I think I’m a bit more in a “liked it a fair bit, now am somewhat indifferent to it” category. But I really think it is a bit less the film itself, than the effect of the sequels which I just never liked much at all. I’m kind of like those former Lost fans that can’t re-watch the series because of the ending. And oddly enough, I am not that kind of Lost fan :D.

I dunno overexposure + sequels have made it lose its allure for me. I still think it is an objectively good film and I own it on DVD, I just don’t really bother re-watching it on cable when I run across it channel-surfing.

This is very nearly my reaction. The movie was so good and innovative in so many ways, and then saddled with this utterly ridiculous “batteries” idea, that I was sure that at the end of the movie there would be a twist in which that whole thing was a lie and in fact the machines were keeping the humans in the matrix for SOME other, more interesting, more plausible reason. And then there was no such twist, so I was sure there would be one in the sequels. And then, well, you can guess the rest.

It’s rare that my enjoyment of a film could be so vastly improved by about 5 lines of changed dialog.

I saw it for the first time as a blurry VCD bootleg and a few times after that as a decent quality DVD but forgot about it for a decade until I had the chance recently to see it performed with a live symphony orchestra.

Everyone’s right about a lot of it not holding up and some of it being extremely stupid but, in the end, it doesn’t matter. After seeing it recently, I remember thinking that the movie it most reminds me of recently is Pacific Rim. What makes it such a great movie after all this time is that, for all it’s dark brooding philosophizing, it’s not afraid to just have fun and pull out majorly cool set pieces.

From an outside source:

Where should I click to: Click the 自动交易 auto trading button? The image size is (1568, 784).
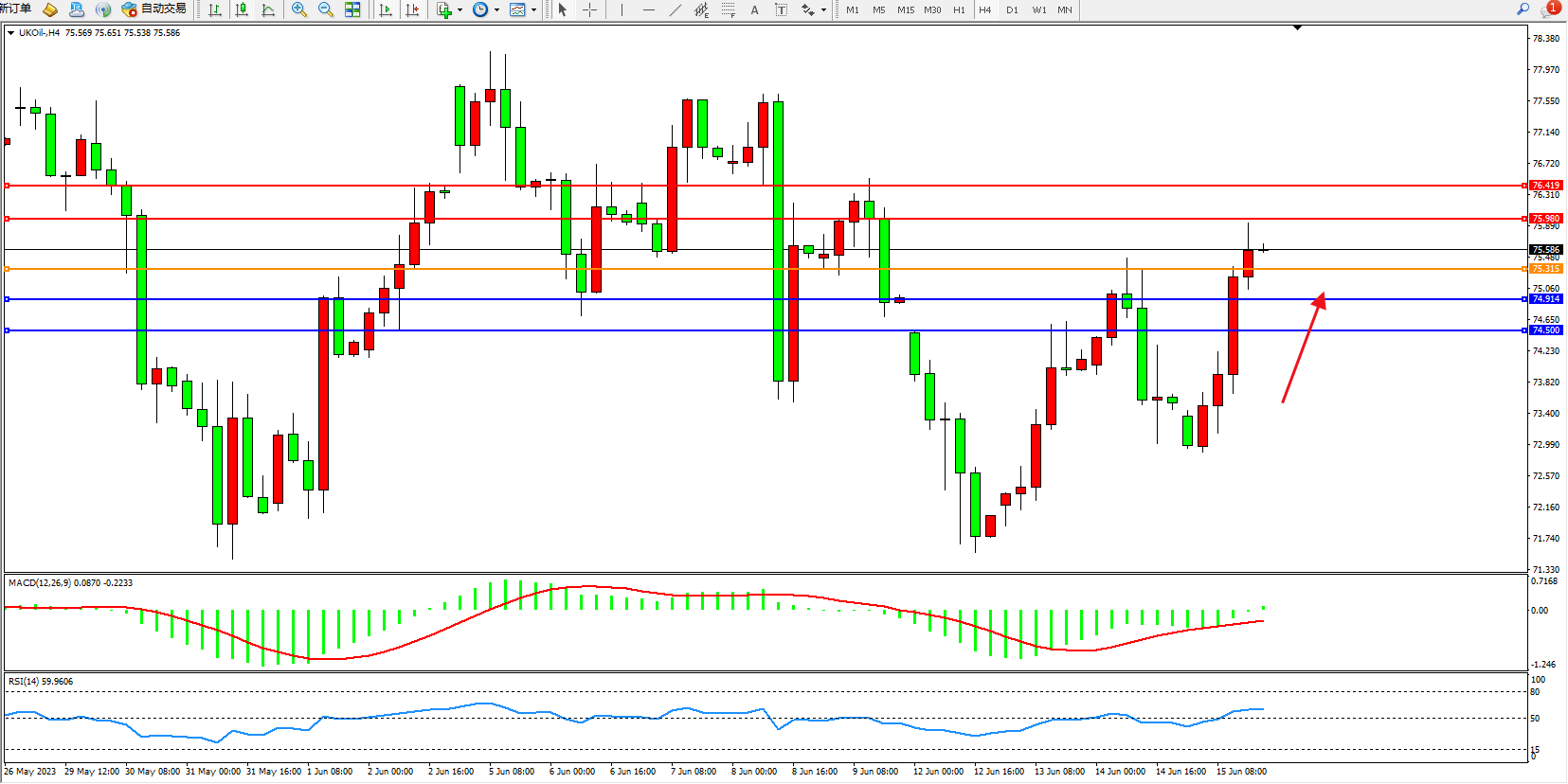pos(154,9)
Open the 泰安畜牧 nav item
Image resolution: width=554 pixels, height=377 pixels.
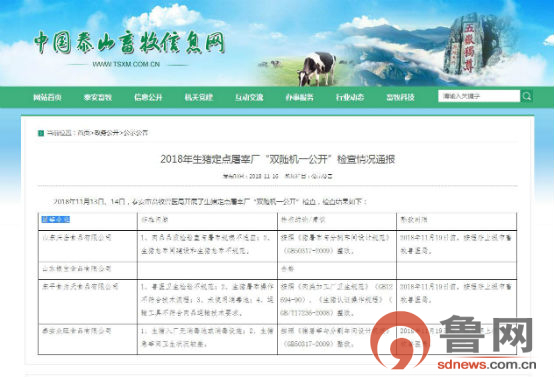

That scene in the lobby with the dozen soldiers? Awesome. The dojo fight? Awesome. “Dodge this”? Awesome.

The film managed to be a major cultural touchstone for a generation of people. Watching it with my friends in a massive orchestral hall filled with people inspired by that movie to pursue the path they are on today was a profound experience.

I was suprised at how bad it was given the hype. Sorry.

I gave it 4 out of 5 stars. I would have liked more of the living oblivious in an illusion vs. choosing reality theme and less of the “I’m the one” messiah. And Keanu was not the right person for the part. Too much stupid left over from Bill and Ted.

I enjoyed movie The Matrix, and I still enjoy it.

For having such a horribly stupid premise (possibly the worst science fiction concept ever), it was pretty damn entertaining.

Which premise do you mean?

If you’re referring to “humans as batteries” then I definitely agree. Most of the rest of the premise is reasonably solid, though.

Personally, I’ve mentally rewritten the script so that people are not used as batteries, they’re used as “non-logic units” in the computers. The computers can’t solve all of their problems via silicon and AI. So people in the Matrix perceive that they are just living their lives, but even the drone flipping burgers at McDonald’s is actually part of a distributed creative process, such as building a new prototype machine or programming a new sunset. (It’s like how the modern SETI at home program looks like a screen-saver, but is actually searching for ET.)

Or, my backup alternative explanation is that machines were forced to reconcile two conflict imperatives. One imperative said “Conquer the humans” and the other imperative said “Serve the humans.” So they conquered us and then put us in a Matrix environment so that we wouldn’t mind being conquered. Win-win, except for those pesky Neo types who figure it out.